#### Text block
★ ★ ★

Gábor Balázsi, Alexander van Oudenaarden, and James J. Collins Balázsi, Gábor, Alexander van Oudenaarden, and James J. Collins. 2011. “Cellular Decision Making and Biological Noise: From Microbes to Mammals.” Cell 144 (6) (March 18): 910–925. doi:10.1016/j.cell.2011.01.030.
In this review article, the authors discuss a range of research about cellular decision making, "whereby cells assume different, functionally important and heritable fates without an associated genetic or environmental difference" (910). While not well understood, the authors explain that cells from viruses, bacteria, yeast, plants, and mammals all respond dynamically to environmental cues. This includes a variation of cellular response within the same environment, thus stochastic response would also be driven by biological noise. Their consideration of viruses suggests that the term cellular response is a "misnomer," where "decisions are taken by more or less autonomous replicating systems that reside inside and manipulate the behavior of carrier cells" (912). The crux of their argument is that cellular decision making is a fundamental biological property that is highly dynamic and dependent on both the cell's environment and "intrinsic molecular noise" (922). The authors identify cellular decision making, along with "environmental sensing and cell-cell communication" as one of the "three key processes underlying pattern formation and development from microbes to mammals" (922).

★ ★ ★

#### Input data
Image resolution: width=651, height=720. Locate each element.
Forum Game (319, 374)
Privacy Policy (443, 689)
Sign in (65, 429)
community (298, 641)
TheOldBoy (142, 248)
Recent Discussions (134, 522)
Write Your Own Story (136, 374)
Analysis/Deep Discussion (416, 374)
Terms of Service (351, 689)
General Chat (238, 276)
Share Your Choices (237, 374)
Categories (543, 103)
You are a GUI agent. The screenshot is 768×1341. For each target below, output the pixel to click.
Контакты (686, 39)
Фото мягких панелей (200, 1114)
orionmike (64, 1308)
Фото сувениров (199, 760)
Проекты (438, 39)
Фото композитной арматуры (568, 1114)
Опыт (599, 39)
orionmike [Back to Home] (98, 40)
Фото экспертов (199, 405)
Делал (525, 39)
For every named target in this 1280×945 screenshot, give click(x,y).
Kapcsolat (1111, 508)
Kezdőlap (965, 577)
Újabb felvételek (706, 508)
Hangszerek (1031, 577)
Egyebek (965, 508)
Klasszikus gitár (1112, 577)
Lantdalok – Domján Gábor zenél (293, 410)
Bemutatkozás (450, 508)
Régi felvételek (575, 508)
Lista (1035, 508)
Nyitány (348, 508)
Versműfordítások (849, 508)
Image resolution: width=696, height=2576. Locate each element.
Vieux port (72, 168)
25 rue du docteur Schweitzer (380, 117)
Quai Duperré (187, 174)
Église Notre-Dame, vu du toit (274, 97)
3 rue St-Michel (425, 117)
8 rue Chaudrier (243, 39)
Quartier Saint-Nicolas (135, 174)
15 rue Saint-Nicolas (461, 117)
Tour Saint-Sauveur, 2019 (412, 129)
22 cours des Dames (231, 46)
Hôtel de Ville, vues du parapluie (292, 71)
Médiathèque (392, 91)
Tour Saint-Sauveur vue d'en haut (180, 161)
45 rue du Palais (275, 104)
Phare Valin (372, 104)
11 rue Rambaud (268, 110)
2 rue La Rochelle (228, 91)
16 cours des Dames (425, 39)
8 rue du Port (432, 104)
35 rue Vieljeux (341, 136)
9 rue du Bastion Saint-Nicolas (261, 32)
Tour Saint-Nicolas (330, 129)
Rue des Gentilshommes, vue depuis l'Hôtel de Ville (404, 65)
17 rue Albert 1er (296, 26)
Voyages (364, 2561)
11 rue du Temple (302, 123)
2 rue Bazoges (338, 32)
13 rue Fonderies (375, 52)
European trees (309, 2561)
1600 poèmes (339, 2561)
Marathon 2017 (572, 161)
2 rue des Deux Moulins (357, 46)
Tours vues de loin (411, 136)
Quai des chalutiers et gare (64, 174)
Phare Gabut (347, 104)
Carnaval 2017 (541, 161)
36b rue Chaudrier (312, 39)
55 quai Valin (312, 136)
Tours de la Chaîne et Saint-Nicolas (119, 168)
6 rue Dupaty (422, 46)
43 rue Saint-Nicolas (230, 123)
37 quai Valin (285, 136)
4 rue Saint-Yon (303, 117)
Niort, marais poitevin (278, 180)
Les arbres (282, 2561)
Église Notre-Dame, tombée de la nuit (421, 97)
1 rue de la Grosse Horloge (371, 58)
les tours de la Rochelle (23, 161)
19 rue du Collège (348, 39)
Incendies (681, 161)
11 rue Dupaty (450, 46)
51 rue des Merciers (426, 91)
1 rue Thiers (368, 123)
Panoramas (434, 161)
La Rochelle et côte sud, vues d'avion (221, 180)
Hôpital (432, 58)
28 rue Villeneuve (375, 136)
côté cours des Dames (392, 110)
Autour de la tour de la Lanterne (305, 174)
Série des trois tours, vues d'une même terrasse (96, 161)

★ ★ ★

#### Work instructions
A: Do the following statements agree with the text on cellular decision making? Answer yes or no for each and quote the deciding words of the text. (i) The authors present cellular decision making as well understood. (ii) In their consideration of viruses, the authors treat the term cellular response as a "misnomer." (iii) Cellular decision making is named as one of four key processes underlying pattern formation and development.
B: Write the next part of the text on cellular decision making, starting after its last sentence.

#### Answers by task
A:
(i) No: "While not well understood"
(ii) Yes: "Their consideration of viruses suggests that the term cellular response is a "misnomer,""
(iii) No: "one of the "three key processes underlying pattern formation and development from microbes to mammals""

B:
This article offers a relational understanding of underlying cellular processes common to all creatures. It is an understanding that challenges strict DNA-as-code understandings of biological life. That these processes are relational and dynamic to the cell's environment would suggest a certain correlation with Simondon's individual-milieu dyad, one which is materially and situationally specific. However, the phrase “decision making” is arguably too closely aligned with cognition. I will use this essay, along with other essays on the dynamics of life in nonhuman entities to further arguments of Simondon's concept of individuation and his individual-milieu dyad.